To make data processing more repeatable and accessible, the pipe language provides a standardized approach to defining what a particular data processing pipeline must do.

PipesAnimation

Pipes are defined in YAML format. Here's a simple pipe that makes an HTTP request, parses a JSON response, renames a field, and writes some output to a file:

name: Simple HTTP Example

input:
http-poll:
address: "http://httpbin.org/get"
raw: true

actions:
- rename:
fields:
- origin: source_ip

output:
file:
path: "/tmp/output.log"
input-field: out

All pipe definitions follow the same pattern. An input specifies where data comes from. Any number of optional actions defines the sequential transformations and manipulations on the input data. An output tells the pipe where the processed data must be delivered to.

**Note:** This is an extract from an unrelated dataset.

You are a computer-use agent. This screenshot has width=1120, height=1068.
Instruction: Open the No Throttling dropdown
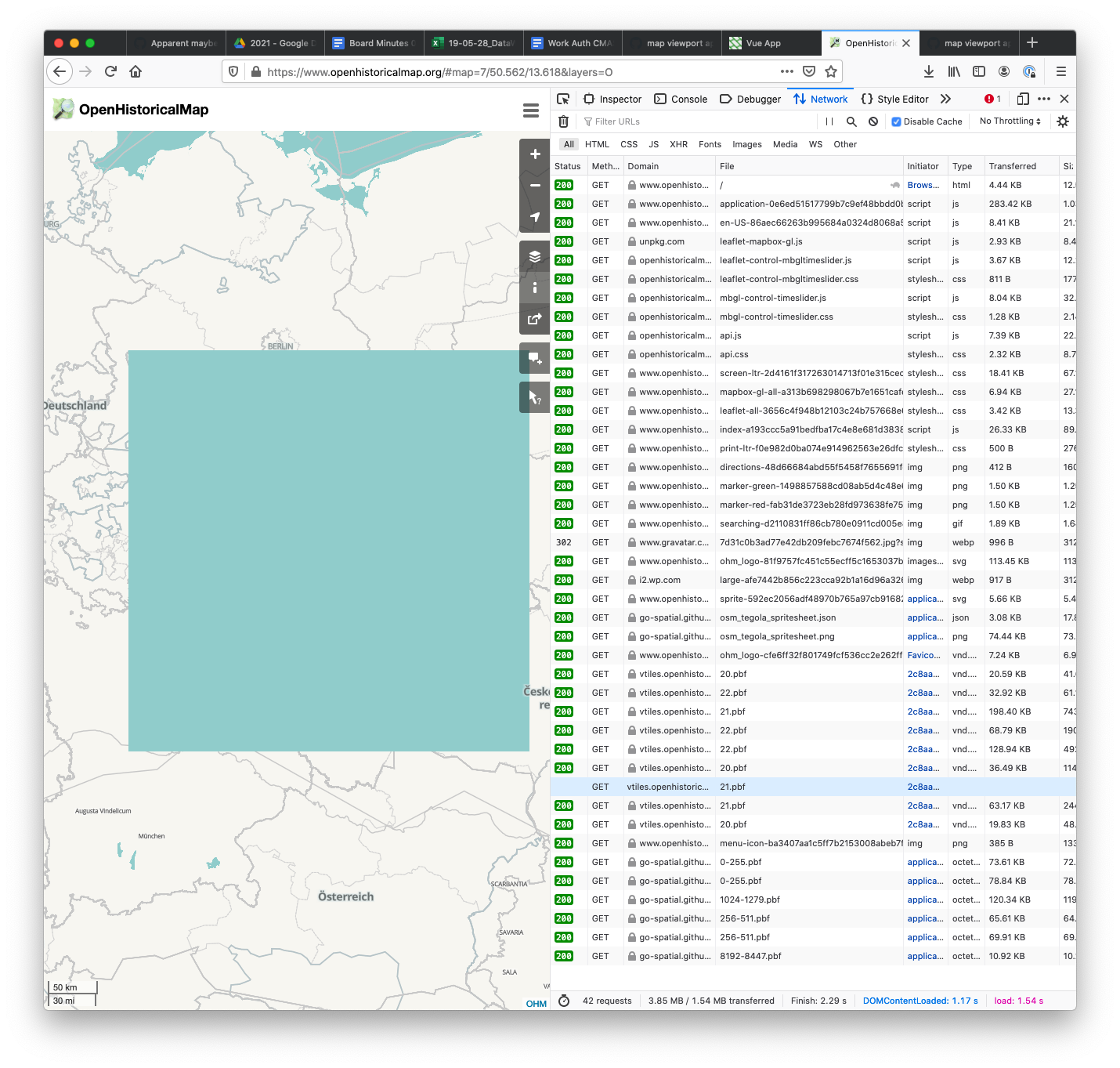click(1009, 121)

A pipe definition is declarative: you specify what needs to happen, and leave the how it must happen part to the Hotrod runtime. In addition to data manipulation, transformation, parsing and extraction capabilities, advanced features for scheduling, batching and enrichment is also available to make dealing with streaming data simpler.

Pipe definitions are attached to one or more Hotrod Agent, which is the runtime that executes one or more pipes. Deploying pipes to agents are performed through Hotrod Server's web-based UI, it's command line interface, or it's HTTP API.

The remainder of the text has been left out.